TEXTAUSZUG:
################
Zahlreiche Persönlichkeiten des öffentlichen Lebens haben an das Bundeskanzleramt appelliert, die Statuen der preußischen Generäle Gerhard von Scharnhorst und Friedrich Wilhelm Bülow wieder neben der Neuen Wache Berlin aufzustellen. Karl Friedrich Schinkel habe zusammen mit Daniel Christian Rauch und Gottfried Schadow ein deutsches Gesamtkunstwerk von europäischer Bedeutung geschaffen, heißt es in dem gestern veröffentlichten Appell.

Im Bewußtsein einer gemeinsamen Absage an jede Rechtfertigung des Militarismus bitten die Unterzeichner die Verantwortlichen, ihre Einwände gegen die Aufstellung der Standbilder aufzugeben.
################
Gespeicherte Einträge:
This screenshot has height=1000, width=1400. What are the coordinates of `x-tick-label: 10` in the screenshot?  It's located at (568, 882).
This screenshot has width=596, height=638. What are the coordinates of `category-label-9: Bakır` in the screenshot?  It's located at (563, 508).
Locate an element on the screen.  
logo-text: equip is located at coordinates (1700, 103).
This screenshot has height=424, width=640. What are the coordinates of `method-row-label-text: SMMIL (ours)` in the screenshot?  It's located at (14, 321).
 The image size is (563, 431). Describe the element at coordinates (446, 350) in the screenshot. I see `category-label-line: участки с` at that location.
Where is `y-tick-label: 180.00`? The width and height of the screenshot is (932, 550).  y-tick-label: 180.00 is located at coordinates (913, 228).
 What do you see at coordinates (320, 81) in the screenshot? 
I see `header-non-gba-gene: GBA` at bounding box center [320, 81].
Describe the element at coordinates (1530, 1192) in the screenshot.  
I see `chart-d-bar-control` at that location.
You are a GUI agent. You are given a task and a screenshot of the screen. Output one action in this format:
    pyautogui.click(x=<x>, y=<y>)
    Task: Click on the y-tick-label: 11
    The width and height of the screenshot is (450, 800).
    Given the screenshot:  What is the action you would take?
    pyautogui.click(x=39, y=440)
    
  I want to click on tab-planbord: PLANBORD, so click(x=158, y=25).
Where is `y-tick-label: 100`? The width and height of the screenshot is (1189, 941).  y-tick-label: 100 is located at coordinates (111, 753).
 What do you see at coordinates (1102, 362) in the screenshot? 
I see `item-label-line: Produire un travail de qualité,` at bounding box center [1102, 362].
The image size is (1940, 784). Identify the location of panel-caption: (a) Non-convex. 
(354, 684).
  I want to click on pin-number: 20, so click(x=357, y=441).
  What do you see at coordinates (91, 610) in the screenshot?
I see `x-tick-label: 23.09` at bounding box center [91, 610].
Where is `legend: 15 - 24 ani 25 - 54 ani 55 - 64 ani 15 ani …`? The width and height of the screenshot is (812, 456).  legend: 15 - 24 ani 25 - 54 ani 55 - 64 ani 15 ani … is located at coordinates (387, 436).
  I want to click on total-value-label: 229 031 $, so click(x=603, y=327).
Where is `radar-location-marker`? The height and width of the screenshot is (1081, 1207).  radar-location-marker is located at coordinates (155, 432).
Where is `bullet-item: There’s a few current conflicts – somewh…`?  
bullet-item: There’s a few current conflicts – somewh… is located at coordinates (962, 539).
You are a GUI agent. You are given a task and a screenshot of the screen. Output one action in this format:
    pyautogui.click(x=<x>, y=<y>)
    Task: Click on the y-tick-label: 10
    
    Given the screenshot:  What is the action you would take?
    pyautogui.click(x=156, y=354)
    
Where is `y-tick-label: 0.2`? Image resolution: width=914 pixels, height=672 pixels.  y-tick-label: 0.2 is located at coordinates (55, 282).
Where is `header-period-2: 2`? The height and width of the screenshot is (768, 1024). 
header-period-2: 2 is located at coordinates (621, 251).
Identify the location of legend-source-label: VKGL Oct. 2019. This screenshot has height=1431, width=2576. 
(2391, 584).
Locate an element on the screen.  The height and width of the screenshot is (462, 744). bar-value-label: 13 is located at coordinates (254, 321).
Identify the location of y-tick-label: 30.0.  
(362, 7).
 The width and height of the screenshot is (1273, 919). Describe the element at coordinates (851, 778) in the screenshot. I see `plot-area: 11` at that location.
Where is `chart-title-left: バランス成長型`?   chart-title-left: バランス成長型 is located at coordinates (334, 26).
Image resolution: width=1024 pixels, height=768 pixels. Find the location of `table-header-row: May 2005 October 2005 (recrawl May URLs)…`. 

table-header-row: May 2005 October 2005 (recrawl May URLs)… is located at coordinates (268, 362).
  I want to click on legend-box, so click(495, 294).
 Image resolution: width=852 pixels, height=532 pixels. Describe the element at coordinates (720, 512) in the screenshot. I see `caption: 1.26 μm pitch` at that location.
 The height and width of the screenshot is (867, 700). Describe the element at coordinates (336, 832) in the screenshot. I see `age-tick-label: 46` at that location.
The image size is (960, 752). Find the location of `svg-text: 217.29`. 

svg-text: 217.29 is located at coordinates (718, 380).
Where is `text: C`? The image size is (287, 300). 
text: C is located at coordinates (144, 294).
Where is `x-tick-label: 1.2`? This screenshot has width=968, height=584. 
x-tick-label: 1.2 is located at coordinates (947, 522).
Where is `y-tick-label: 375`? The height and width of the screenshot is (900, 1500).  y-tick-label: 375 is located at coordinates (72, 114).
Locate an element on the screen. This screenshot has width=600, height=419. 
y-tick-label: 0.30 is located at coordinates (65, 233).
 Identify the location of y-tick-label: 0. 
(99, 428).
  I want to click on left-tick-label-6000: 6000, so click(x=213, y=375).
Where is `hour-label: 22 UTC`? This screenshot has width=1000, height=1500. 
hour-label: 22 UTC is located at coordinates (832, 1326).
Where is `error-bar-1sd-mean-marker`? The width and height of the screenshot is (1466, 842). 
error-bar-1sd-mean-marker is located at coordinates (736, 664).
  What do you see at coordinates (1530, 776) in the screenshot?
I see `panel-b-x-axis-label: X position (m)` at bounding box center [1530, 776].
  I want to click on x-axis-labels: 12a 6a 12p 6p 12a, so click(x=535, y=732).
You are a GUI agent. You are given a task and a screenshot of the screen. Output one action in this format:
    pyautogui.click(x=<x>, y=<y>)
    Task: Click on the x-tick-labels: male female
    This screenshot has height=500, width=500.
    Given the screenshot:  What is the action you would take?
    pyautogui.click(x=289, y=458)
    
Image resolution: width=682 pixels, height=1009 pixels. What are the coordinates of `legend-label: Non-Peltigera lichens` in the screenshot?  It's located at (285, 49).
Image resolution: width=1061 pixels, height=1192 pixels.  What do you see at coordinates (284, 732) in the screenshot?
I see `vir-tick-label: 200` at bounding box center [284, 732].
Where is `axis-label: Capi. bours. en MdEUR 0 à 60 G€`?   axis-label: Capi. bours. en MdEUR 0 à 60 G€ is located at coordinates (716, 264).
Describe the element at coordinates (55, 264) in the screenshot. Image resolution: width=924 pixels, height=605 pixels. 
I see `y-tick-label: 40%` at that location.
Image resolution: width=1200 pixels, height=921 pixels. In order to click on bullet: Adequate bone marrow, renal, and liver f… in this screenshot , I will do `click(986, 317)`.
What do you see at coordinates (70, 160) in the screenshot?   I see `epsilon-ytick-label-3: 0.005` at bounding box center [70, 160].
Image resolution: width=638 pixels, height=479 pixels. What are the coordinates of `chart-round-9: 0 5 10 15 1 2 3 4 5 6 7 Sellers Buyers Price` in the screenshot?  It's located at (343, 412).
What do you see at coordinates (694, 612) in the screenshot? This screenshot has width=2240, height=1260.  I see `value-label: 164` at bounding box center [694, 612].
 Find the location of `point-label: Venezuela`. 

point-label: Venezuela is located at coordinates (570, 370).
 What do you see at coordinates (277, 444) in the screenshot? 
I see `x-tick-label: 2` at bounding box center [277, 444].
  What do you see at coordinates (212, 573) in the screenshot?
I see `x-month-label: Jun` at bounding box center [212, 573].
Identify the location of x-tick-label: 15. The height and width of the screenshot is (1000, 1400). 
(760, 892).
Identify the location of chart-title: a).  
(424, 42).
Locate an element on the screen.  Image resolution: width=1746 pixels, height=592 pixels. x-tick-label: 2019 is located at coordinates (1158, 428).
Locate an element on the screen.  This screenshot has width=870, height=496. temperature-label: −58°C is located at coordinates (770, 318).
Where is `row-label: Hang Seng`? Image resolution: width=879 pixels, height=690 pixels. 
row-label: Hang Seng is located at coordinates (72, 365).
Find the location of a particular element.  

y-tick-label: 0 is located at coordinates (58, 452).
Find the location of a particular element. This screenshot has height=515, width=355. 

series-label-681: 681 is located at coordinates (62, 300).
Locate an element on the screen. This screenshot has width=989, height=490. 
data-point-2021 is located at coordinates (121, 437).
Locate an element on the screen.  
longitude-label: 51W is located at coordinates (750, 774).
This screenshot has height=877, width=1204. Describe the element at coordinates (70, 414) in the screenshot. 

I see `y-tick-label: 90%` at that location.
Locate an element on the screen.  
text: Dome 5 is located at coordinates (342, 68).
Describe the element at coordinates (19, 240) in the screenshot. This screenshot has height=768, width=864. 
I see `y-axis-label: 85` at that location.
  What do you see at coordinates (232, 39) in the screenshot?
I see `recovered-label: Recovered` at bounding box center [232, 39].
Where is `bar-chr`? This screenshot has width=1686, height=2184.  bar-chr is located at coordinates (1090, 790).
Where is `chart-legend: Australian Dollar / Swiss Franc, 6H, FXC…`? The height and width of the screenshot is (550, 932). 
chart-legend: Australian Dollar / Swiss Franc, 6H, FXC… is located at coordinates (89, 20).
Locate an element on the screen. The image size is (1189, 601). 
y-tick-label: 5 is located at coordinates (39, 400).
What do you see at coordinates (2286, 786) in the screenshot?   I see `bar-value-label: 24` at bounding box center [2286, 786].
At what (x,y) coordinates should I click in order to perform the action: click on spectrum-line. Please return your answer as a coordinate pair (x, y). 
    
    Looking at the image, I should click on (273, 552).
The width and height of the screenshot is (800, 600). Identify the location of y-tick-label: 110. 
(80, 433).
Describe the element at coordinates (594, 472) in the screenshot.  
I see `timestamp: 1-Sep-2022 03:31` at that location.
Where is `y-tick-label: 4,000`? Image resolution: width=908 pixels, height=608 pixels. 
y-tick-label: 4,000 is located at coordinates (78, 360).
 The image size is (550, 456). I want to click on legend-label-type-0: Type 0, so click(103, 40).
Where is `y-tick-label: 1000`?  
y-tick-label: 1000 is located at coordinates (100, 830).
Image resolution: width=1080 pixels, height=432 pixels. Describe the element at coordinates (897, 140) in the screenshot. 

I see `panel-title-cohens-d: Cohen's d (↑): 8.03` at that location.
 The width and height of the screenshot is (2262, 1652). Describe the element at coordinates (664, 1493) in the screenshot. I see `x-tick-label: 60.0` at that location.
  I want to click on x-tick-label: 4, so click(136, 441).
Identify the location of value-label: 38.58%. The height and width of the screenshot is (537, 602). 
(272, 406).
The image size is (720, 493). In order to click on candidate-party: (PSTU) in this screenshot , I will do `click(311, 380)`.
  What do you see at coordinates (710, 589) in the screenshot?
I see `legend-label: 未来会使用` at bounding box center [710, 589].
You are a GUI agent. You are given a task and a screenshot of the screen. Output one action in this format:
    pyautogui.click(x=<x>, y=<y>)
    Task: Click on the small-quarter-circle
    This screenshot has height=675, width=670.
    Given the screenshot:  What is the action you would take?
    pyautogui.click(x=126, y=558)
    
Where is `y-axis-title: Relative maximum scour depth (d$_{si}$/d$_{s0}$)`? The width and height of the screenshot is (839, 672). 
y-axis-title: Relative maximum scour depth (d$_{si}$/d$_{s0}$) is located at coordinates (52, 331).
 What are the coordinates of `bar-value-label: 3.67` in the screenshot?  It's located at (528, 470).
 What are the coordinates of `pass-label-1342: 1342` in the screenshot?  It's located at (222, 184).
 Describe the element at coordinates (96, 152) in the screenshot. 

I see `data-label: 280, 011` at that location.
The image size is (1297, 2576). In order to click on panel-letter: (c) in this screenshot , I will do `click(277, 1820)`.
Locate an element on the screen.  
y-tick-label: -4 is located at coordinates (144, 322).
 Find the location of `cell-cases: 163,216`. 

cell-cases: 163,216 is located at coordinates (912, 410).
################
AUFGABE: Die Statuen welcher beiden preußischen Generäle sollen nach dem Textauszug wieder neben der Neuen Wache Berlin aufgestellt werden?

ANTWORT: Gerhard von Scharnhorst und Friedrich Wilhelm Bülow.